### [DIRECTIONS FOR THIS TASK]
Extract exactly and only the lines from the one containing "Viewport: 763px width, 532px" through the end of the entries below. Pictures should not appear in the copy.

+++

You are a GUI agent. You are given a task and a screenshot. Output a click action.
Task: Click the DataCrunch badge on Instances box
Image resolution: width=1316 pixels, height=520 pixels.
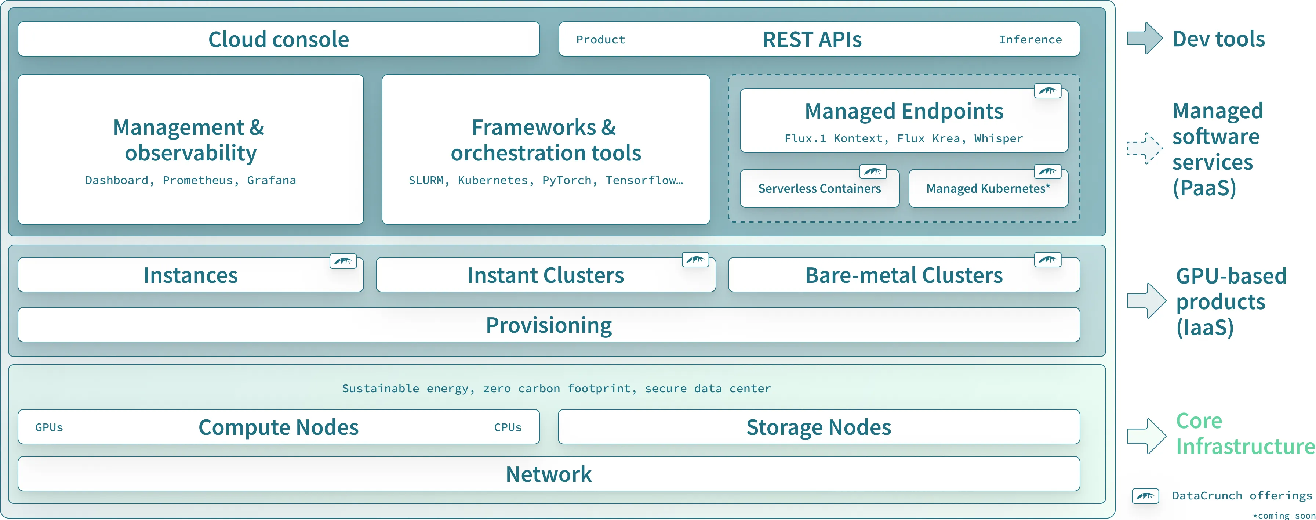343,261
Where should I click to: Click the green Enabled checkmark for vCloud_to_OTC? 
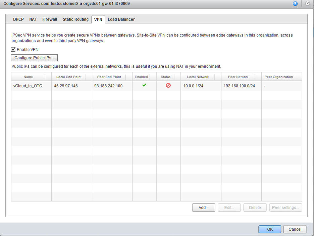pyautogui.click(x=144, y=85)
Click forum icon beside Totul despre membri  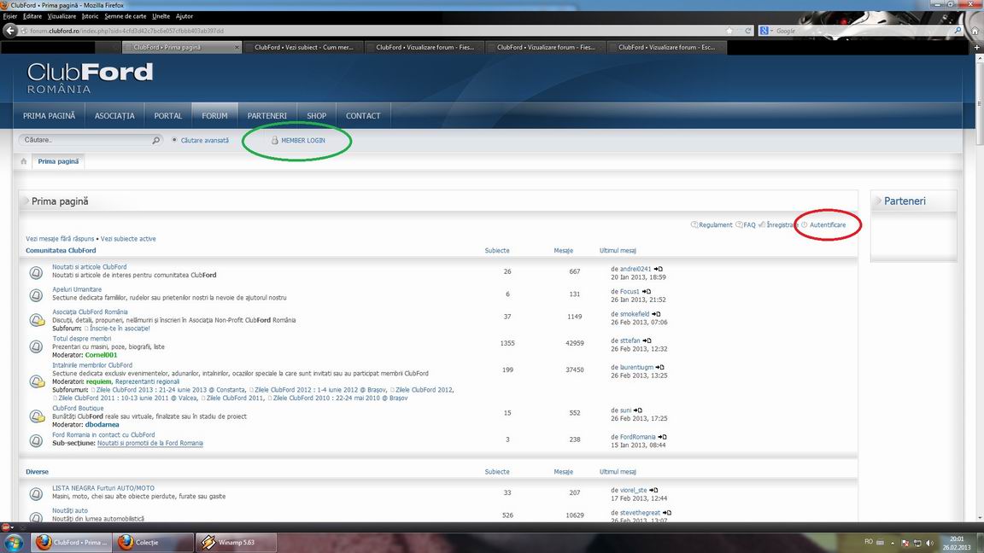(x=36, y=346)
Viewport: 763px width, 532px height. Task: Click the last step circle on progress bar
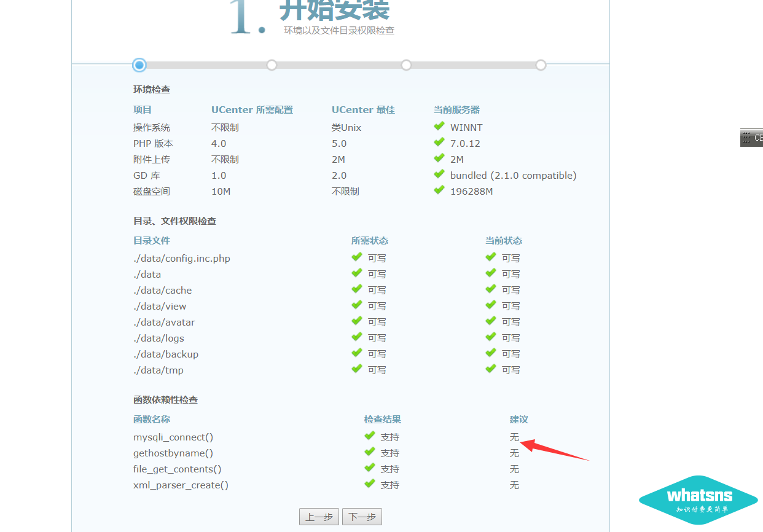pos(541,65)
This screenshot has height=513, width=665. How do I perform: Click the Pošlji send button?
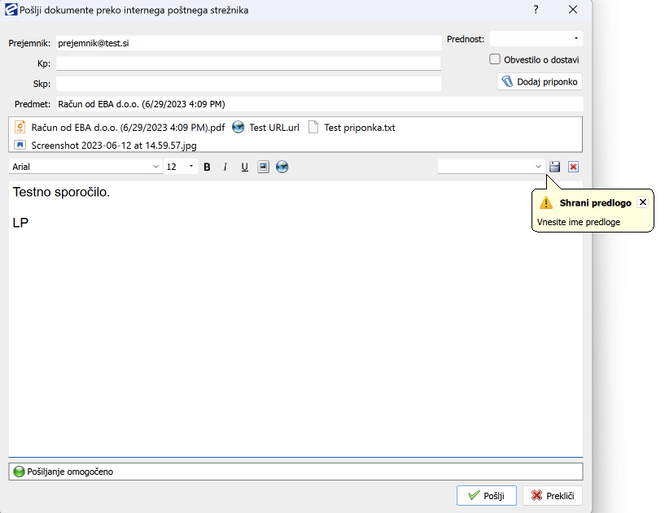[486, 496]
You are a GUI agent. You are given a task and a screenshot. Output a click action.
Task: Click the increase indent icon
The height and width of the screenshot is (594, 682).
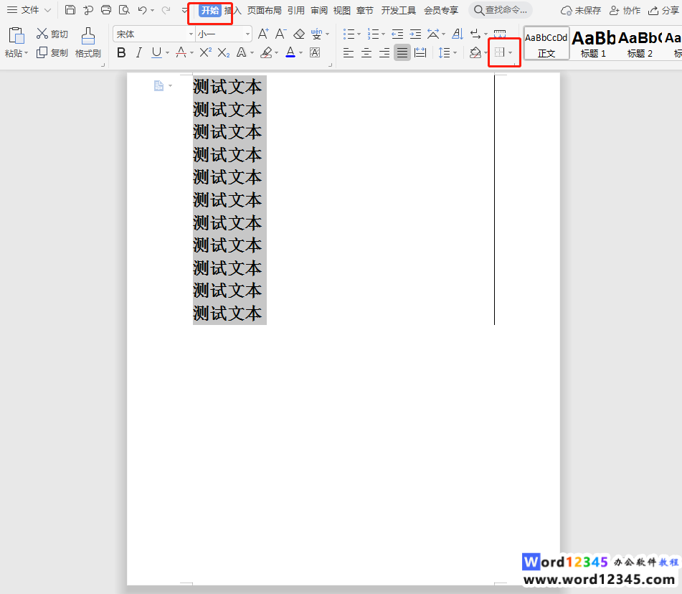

+++

### [SOLUTION TO THE PROBLEM]
Viewport: 763px width, 532px height. Task: Click the last step circle on progress bar
pos(541,65)
This screenshot has height=513, width=665. How do I perform: Click the Pošlji send button?
[486, 496]
You are a GUI agent. You are given a task and a screenshot. Output a click action.
Task: Click the increase indent icon
The height and width of the screenshot is (594, 682).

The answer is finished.